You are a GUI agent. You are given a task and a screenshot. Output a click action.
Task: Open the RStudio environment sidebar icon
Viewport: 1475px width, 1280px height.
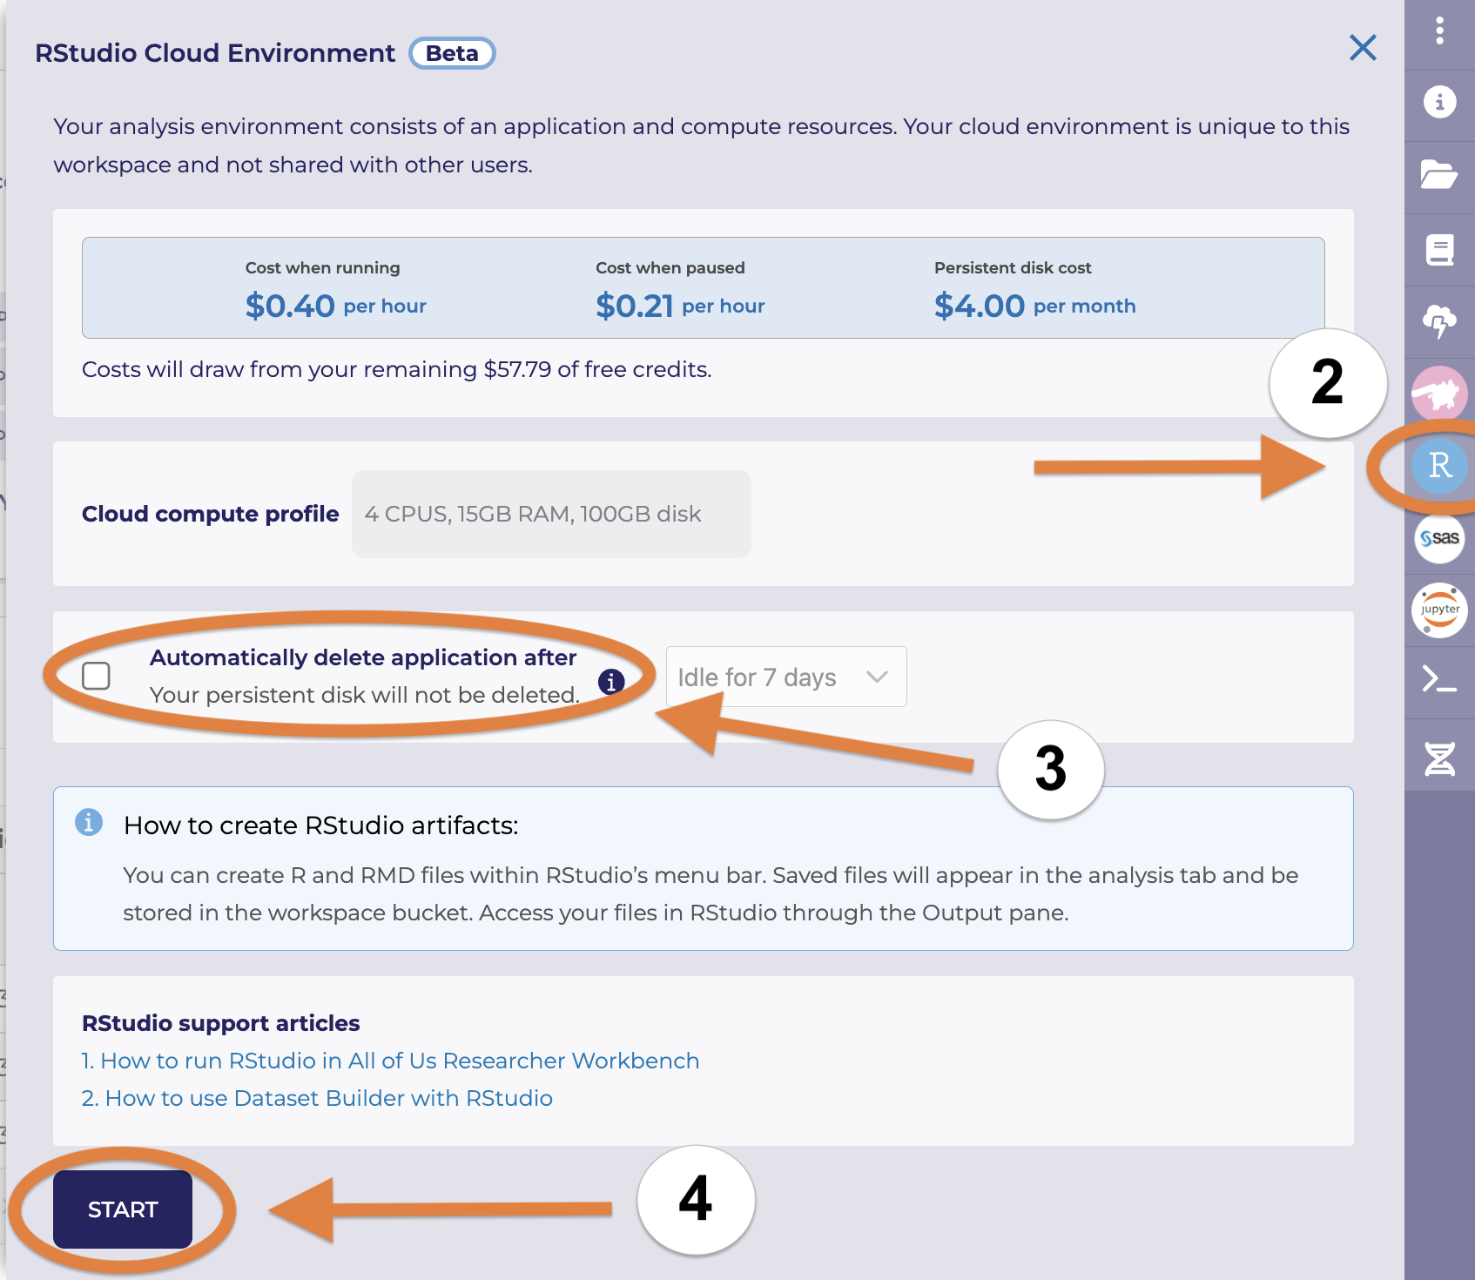(1438, 466)
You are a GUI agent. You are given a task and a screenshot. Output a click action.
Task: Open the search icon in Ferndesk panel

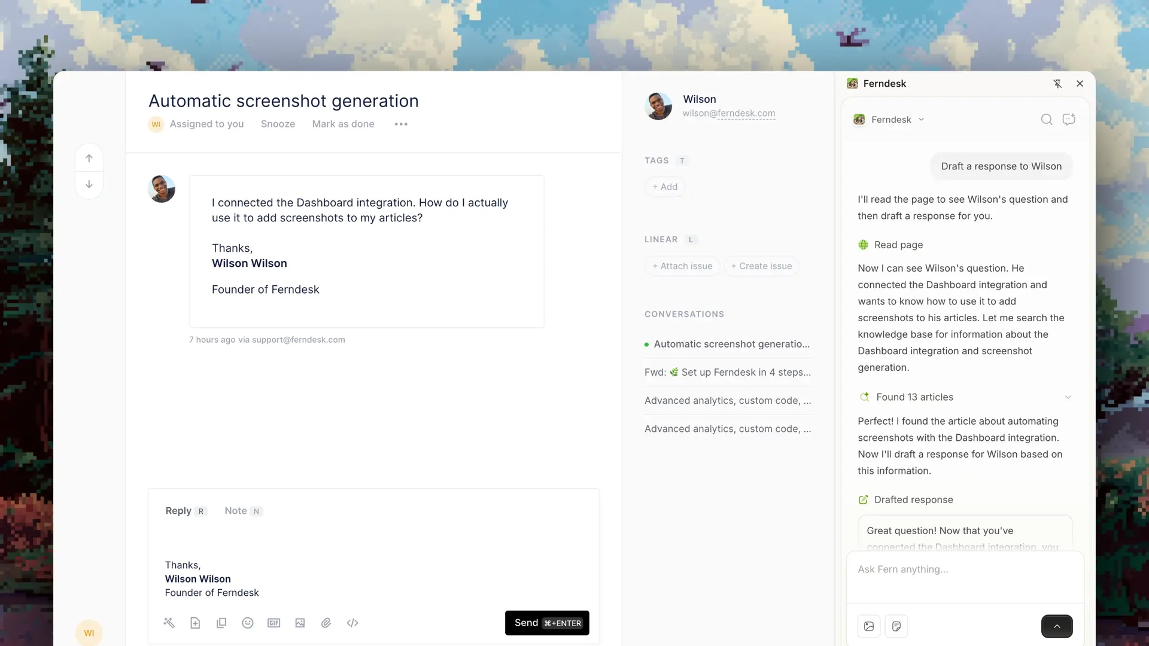[x=1047, y=119]
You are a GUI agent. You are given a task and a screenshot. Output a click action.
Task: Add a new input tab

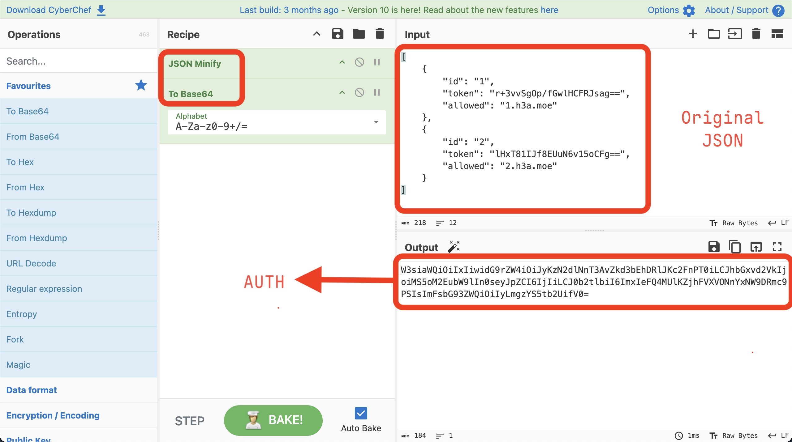point(693,34)
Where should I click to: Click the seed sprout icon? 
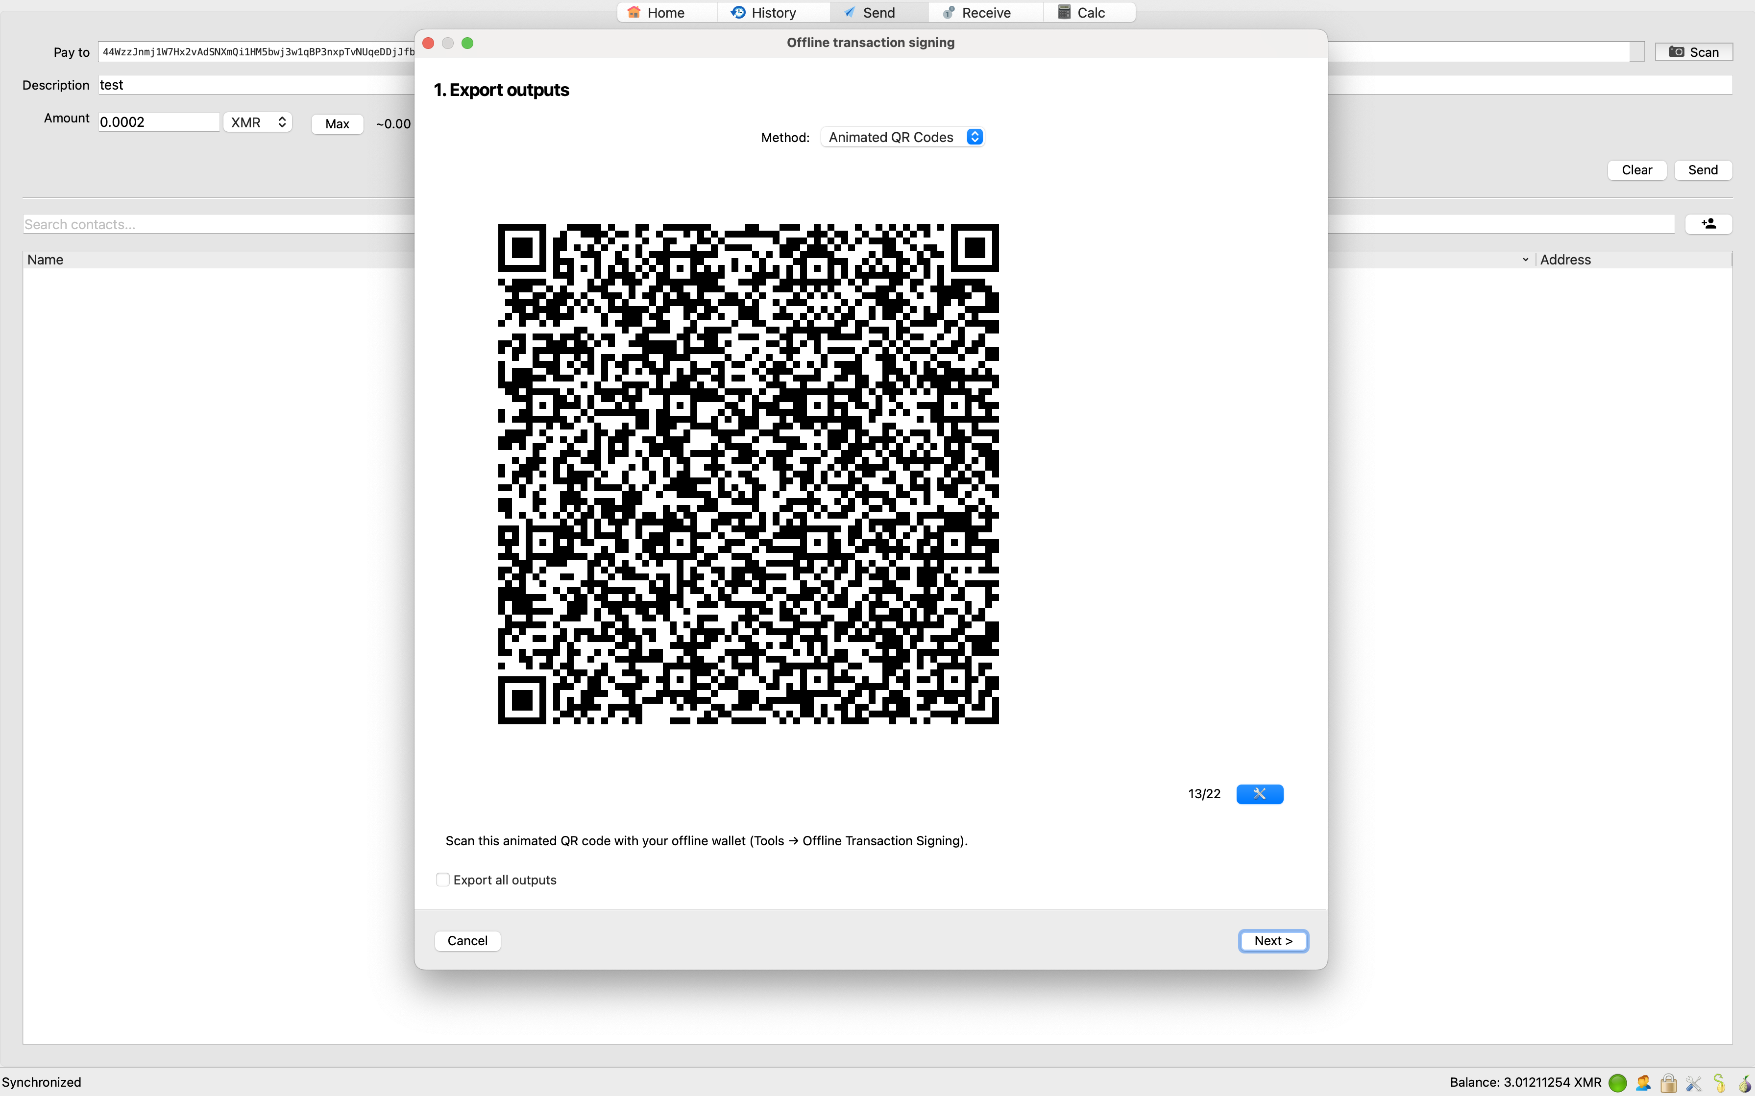tap(1719, 1082)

..............................

Omit the pictures and write out exactly the lines from the one containing "Task: Open the RStudio" through the last line of the material.

* _Exercise response_
Task: Open the RStudio environment sidebar icon
Viewport: 1475px width, 1280px height.
(1438, 466)
You are a GUI agent. You are given a task and a screenshot. Output a click action.
Task: Open the search icon in Ferndesk panel

[x=1047, y=119]
You are a GUI agent. You are given a task and a screenshot. Output a click action.
Task: Add a new input tab

point(693,34)
Where should I click to: Click the seed sprout icon? 
tap(1719, 1082)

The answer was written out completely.